Dynamic Virtual Memory Management


In any multiprogrammed virtual memory system, each executing process must be given some allocation of the main memory space for its pages. It has long been known that a fixed allocation to each process is likely to yield a high number of page faults. Therefore, a system must dynamically adapt the allocations for each process in response to reference behavior.

There are a number of existing policies to address this problem: Global LRU, Working Set, Page Fault Frequency, and others. However, these policies were developed decades ago, where the hardware, workloads, and goals for a virtual memory system were substantially different. These policies don't apply well to modern systems and workloads in a number of ways: They don't account for interactive processes, they don't respond to priorities or proportional shares, and they don't apply to systems without long-term schedulers. These old policies are at worst inapplicable (WS), or yield undesirable, unpredictable, and uncontrollable behaviors (gLRU, PFF).

We are developing a new model of process behavior that accounts for this expansion in the reference behavior of modern workloads. This model should handle priorities and proportional shares, sleeping processes, and larger-scale localities better than the existing policies, all without special cases and ad-hoc patches.

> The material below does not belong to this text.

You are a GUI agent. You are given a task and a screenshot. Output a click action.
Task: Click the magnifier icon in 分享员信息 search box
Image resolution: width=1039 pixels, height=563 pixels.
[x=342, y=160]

The overall goal is to provide a kind of control over the allocation of memory as a resource given to processes.

We are actively persuing this topic by experimenting with DVMM policies both in simulation and on real kernels. Our experimentation borrows from and builds upon work on whole-system trace collection and on in-kernel recency information gathering. We hope to be able to post code, scripts, and inputs for our experiments within a few months, as well as a paper (in development) on the model and its implications.